I had my OPNsense firewall at home running nicely until we had a power cut and the M2 drive failed.  I replaced this and installed the lasted OPNsense and restored my config and was back online in no time really.
The only thing I can't remember how I get working is my NextDNS.

A rebuild would of lost my local changes.  In my notes I have this, are below.  Are they still the valid way to get this working again?

Created a file called nextdns.conf in /var/unbound/etc

server:
  tls-cert-bundle: /etc/ssl/cert.pem
forward-zone:
  name: "."
  forward-tls-upstream: yes
  forward-addr: 45.90.28.0#e6f5fx.dns1.nextdns.io
  forward-addr: 2a07:a8c0::#e6f5fx.dns1.nextdns.io
  forward-addr: 45.90.30.0#e6f5fx.dns2.nextdns.io
  forward-addr: 2a07:a8c1::#e6f5fx.dns2.nextdns.io

Make sure the file owner is unbound and same rights as other files.
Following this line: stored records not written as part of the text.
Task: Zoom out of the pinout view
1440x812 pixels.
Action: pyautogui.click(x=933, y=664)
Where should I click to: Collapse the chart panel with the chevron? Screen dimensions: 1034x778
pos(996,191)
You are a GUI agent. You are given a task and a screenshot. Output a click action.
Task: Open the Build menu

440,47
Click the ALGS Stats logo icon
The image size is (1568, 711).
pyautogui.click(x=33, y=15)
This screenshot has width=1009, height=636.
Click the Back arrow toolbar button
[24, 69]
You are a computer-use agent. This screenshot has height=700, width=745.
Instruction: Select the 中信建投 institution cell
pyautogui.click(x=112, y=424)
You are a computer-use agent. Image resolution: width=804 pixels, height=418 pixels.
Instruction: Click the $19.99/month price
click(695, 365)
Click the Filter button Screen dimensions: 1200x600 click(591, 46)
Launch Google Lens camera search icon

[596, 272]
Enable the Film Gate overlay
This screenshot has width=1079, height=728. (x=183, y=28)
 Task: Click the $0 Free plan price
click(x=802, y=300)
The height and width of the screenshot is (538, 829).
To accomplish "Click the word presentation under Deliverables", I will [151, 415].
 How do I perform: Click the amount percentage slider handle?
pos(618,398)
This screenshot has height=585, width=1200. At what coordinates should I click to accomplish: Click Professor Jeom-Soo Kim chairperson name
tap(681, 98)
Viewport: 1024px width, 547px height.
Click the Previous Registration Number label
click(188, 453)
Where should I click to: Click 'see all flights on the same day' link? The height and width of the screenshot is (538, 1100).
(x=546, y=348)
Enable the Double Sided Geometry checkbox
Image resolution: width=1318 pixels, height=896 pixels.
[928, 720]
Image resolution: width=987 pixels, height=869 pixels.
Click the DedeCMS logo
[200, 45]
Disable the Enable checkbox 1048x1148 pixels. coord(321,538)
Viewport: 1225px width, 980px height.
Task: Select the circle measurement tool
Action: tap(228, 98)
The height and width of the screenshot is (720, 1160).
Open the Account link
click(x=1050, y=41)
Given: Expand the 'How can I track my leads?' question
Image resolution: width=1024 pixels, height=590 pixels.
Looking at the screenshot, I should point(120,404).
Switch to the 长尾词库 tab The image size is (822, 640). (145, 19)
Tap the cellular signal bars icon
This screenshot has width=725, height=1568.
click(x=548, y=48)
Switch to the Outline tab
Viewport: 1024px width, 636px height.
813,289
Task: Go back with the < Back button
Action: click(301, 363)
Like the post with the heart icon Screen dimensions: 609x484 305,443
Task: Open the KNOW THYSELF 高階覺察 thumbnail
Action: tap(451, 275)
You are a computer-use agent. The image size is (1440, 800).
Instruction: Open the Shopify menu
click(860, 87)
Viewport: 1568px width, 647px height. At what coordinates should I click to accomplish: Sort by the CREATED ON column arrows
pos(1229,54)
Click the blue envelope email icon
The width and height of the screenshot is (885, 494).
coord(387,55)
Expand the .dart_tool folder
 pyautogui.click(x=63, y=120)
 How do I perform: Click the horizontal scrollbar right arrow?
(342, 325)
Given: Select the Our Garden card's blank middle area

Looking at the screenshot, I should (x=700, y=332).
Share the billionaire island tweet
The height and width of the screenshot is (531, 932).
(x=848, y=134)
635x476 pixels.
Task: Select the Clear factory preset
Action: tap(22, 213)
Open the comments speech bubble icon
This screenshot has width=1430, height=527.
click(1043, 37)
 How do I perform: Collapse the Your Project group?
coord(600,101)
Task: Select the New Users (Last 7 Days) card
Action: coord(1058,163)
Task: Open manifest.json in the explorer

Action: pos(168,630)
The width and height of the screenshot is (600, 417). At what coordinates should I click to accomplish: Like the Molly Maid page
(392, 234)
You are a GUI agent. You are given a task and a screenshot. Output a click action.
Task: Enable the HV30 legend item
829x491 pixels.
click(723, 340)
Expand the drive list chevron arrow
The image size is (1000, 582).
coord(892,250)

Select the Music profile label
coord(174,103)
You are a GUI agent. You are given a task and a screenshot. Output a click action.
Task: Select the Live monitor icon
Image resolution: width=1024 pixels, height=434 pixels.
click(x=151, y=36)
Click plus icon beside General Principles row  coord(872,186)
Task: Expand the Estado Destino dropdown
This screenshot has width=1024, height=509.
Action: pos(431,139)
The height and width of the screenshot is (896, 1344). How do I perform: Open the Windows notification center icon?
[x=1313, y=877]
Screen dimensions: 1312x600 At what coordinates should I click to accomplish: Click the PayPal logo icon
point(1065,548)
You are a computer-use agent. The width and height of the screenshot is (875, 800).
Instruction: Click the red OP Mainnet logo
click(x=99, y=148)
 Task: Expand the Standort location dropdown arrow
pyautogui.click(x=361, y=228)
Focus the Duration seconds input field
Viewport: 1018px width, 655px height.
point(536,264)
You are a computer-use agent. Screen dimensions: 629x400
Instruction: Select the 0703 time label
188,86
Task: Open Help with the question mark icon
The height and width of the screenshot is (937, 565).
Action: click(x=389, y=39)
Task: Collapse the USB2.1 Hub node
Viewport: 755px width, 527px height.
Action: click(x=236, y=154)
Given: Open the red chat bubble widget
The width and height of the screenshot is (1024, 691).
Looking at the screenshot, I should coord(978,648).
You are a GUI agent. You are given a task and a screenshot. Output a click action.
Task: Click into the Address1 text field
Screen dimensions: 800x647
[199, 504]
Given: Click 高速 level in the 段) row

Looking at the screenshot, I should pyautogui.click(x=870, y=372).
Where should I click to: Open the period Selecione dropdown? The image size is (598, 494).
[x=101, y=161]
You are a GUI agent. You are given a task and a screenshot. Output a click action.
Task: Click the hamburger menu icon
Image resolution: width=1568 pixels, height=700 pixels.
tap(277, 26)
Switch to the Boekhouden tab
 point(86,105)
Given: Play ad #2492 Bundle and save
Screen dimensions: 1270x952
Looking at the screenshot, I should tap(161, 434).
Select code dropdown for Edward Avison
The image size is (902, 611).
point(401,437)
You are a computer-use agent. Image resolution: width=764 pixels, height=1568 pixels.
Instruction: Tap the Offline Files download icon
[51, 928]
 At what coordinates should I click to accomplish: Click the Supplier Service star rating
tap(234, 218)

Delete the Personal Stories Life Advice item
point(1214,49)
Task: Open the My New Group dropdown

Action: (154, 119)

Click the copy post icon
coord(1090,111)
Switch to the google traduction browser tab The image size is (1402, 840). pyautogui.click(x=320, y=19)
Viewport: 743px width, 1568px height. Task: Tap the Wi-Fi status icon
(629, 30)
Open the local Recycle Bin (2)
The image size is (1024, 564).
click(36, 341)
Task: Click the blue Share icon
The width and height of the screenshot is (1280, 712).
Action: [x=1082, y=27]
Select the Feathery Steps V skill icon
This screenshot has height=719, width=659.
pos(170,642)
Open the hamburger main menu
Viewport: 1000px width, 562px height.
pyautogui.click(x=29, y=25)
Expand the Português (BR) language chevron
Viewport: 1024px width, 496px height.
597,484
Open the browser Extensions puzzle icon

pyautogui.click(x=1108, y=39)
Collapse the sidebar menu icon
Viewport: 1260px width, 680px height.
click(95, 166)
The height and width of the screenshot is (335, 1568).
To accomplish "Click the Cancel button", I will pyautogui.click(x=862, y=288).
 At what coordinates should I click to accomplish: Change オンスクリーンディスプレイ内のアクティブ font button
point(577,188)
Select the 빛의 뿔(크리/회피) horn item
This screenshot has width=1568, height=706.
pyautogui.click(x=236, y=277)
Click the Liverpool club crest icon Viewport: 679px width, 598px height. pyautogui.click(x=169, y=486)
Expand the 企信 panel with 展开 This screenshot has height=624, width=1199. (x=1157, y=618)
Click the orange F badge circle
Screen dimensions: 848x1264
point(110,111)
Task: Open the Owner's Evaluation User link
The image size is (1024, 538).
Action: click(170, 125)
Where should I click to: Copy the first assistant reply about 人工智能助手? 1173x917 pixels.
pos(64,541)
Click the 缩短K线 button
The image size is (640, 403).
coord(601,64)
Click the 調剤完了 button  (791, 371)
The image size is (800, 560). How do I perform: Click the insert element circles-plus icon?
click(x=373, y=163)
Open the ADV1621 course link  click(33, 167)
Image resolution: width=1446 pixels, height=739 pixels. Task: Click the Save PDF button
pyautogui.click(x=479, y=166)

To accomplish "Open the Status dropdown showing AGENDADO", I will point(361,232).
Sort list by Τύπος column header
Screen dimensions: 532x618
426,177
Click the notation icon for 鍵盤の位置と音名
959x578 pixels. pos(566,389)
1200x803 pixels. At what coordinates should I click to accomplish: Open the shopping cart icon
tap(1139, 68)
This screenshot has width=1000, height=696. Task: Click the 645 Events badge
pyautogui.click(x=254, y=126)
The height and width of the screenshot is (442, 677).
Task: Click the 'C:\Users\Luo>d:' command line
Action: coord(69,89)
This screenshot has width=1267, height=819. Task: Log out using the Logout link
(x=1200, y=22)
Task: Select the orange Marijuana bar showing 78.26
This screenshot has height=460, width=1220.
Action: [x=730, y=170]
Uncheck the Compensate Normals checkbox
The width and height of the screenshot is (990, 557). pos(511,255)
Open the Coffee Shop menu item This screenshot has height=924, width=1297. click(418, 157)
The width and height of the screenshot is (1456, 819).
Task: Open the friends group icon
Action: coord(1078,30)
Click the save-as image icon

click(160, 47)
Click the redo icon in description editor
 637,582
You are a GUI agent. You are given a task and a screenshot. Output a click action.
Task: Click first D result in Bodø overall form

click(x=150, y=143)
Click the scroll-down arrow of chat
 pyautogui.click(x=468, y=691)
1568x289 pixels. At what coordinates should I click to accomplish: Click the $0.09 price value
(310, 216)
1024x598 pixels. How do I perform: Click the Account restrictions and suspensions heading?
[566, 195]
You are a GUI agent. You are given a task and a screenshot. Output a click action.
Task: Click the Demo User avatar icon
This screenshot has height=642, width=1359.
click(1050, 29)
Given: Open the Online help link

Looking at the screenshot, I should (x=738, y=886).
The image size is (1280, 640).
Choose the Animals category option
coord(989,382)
chown unbound nextdns.conf

[janci]

not sure but check https://docs.opnsense.org/manual/unbound.html?highlight=unbound#advanced-configurations

for correct path of that nextdns.conf

[franco]

Huh, why not add the servers to Services: Unbound DNS: DNS over TLS and be done with it? :)


Cheers,
Franco

[maciekb]

Because GUI doesn't allow entry in format required to identify NextDNS configuration profile, which is <next.dns.ip>#<next_dns_profile_id>.dnsX.nextdns.io, such as "45.90.28.0#e6f5fx.dns1.nextdns.io" in above example.


Best regards,
Maciek

[rman50]

The ability to do that custom DNS over TLS configuration via the GUI was added last year with the hostname field. I have been using it since it was added and have had no issues with NextDNS. Just set the hostname to <client identifier>-<next_dns_profile_id>.dnsX.nextdns.io.

[maciekb]

You are right. I tried following the NextDNS instructions and overlooked the additional fields in the OPNsense GUI. Sorry for the confusion.

Best regards,
Maciej